It's not insane to think that a service provider would give a discounted rate to a firm they have continuously done business with over time, who spend a large amount of money, and consistently pay their bills in any other area of business, so at the face of it, it seems sensible. The orders of magnitude are terrifying however
You're not describing health insurance firms here. They constantly innovate new reasons to delay, diminish, and forget about payments to providers. For small procedures, many providers charge cash patients less because they know they'll get paid when the service is provided. They do this even though it often violates contracts they've signed with insurance firms.
If you provided something that cost $100 to produce and there are two easily and legally segregable types of customers, one who will pay the bills in 99.9% of cases and whom you charge $110 and one who pays the bills in 30% of cases, how much would you charge the second type of customer?
(Having said that, I don't think the pathological cost divergences in US healthcare are mostly explained by this)
While that is true in a general case, since there is no transparency in healthcare costs and they can hit you with whatever number and “procedures” they like, it’s more of a “how much legal power do you have to defend your assets versus the healthcare provider’s legal power to take your assets” situation.

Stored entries
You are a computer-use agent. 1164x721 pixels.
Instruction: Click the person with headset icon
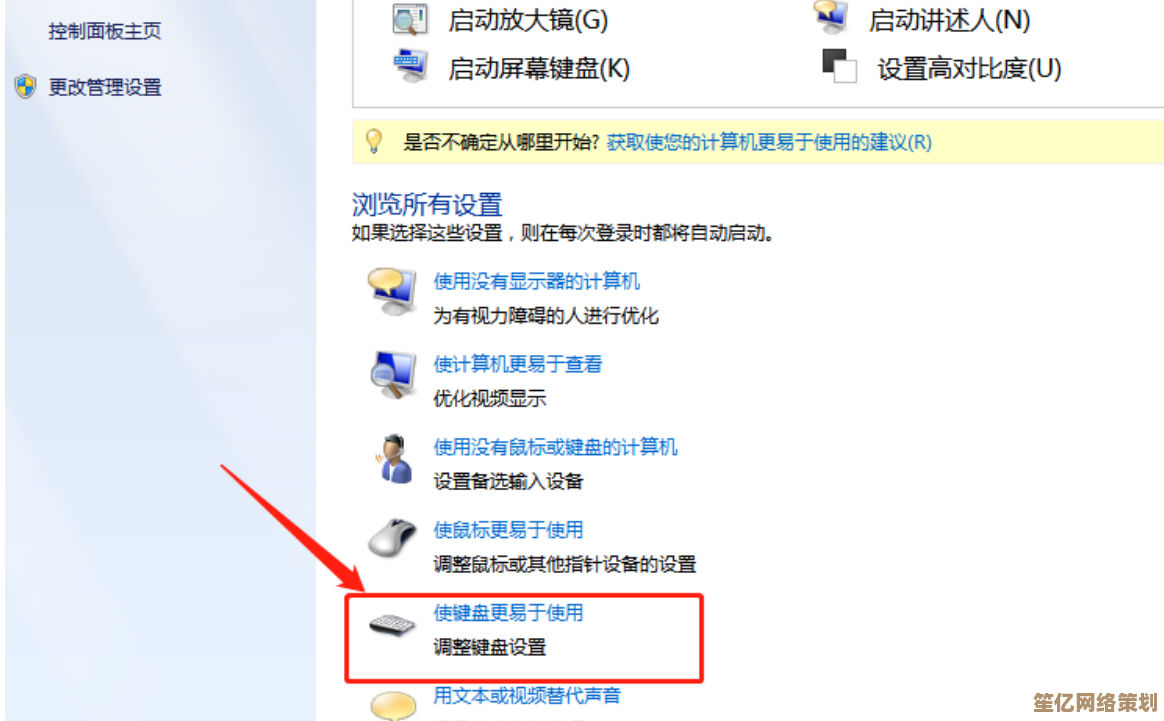(x=393, y=459)
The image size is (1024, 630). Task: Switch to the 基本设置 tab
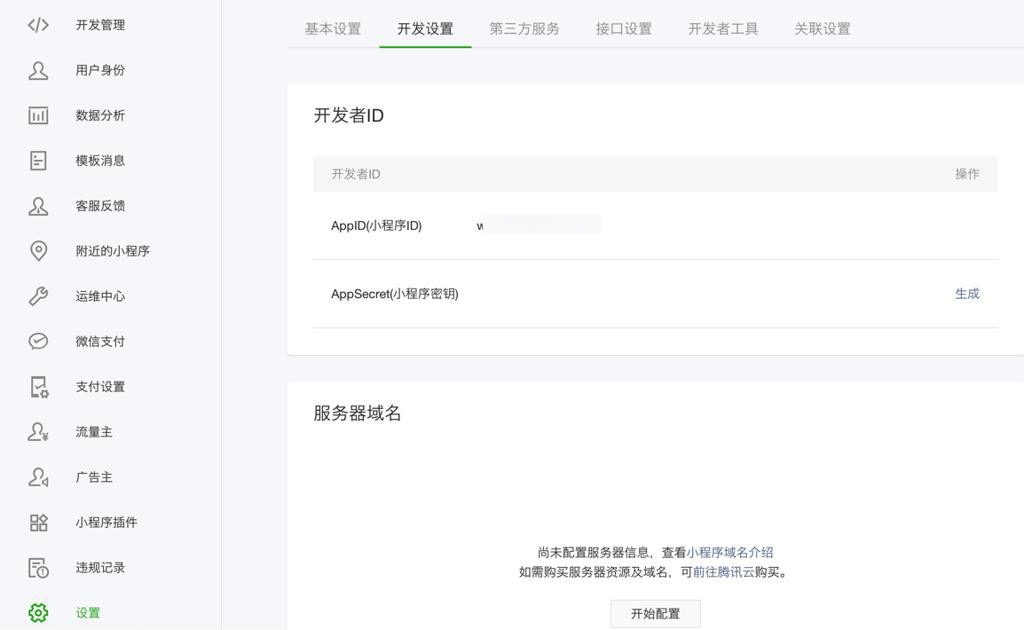pyautogui.click(x=333, y=29)
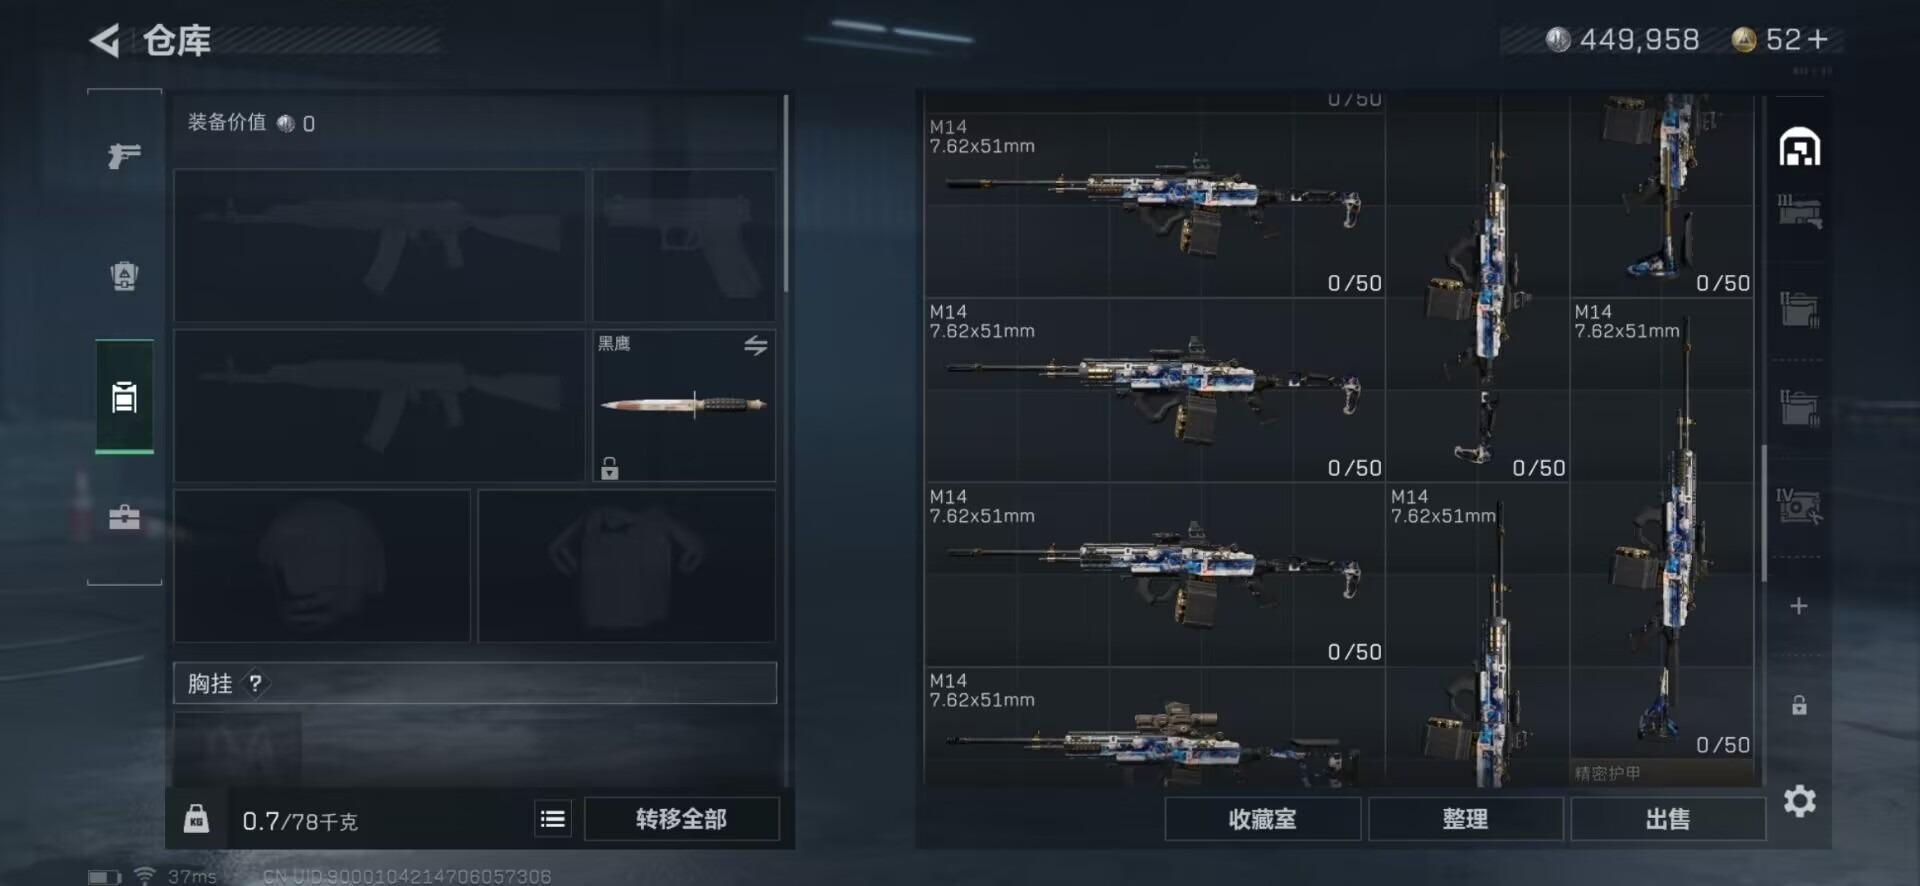Screen dimensions: 1920x886
Task: Click the swap arrows icon on 黑鹰 knife slot
Action: tap(756, 346)

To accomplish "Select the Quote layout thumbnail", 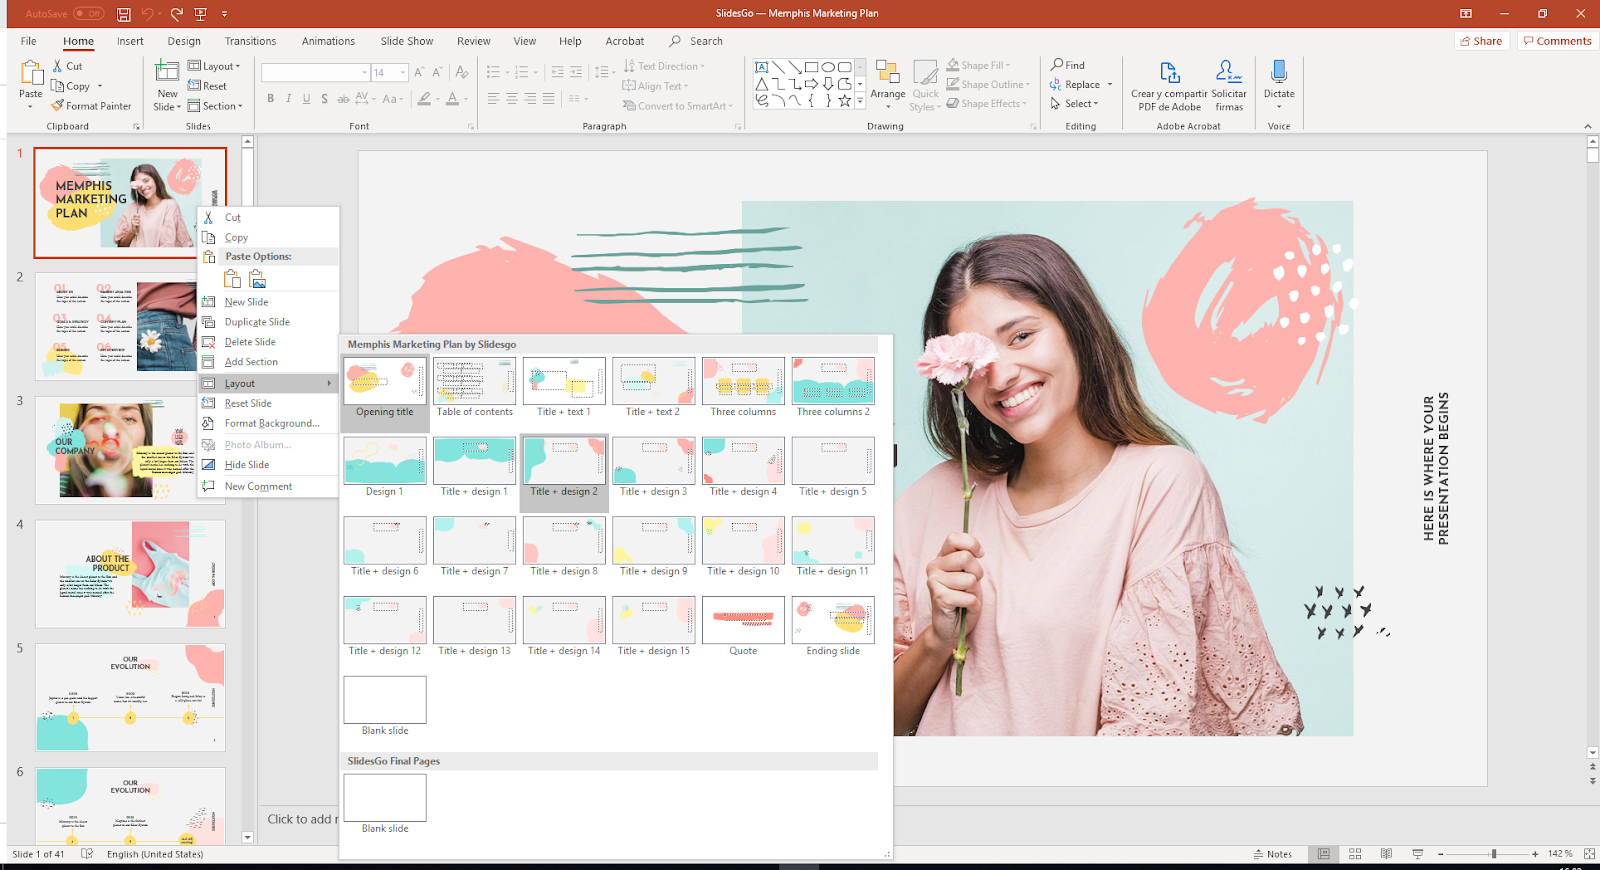I will 743,621.
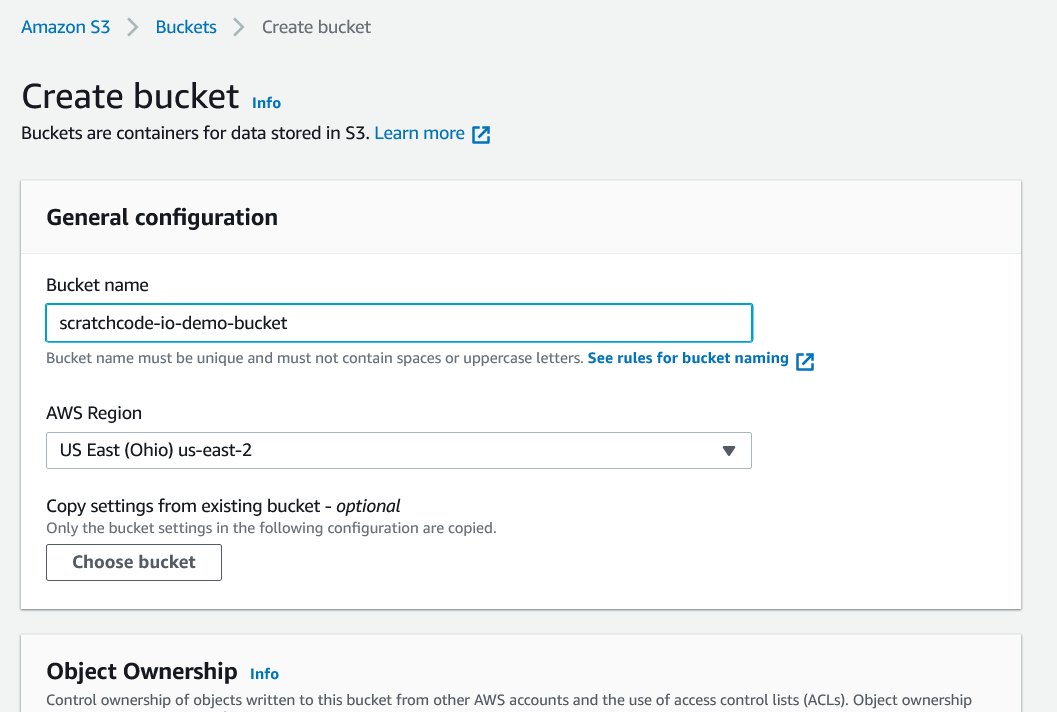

◆ **Directions for this task**:
According to the healthcare pricing discussion above, why do many providers charge cash patients less for small procedures? Reply in one to three sentences.

◆ **Result for this exercise**:
They know they'll get paid when the service is provided. Health insurance firms, by contrast, constantly come up with new reasons to delay, diminish, and forget about payments to providers.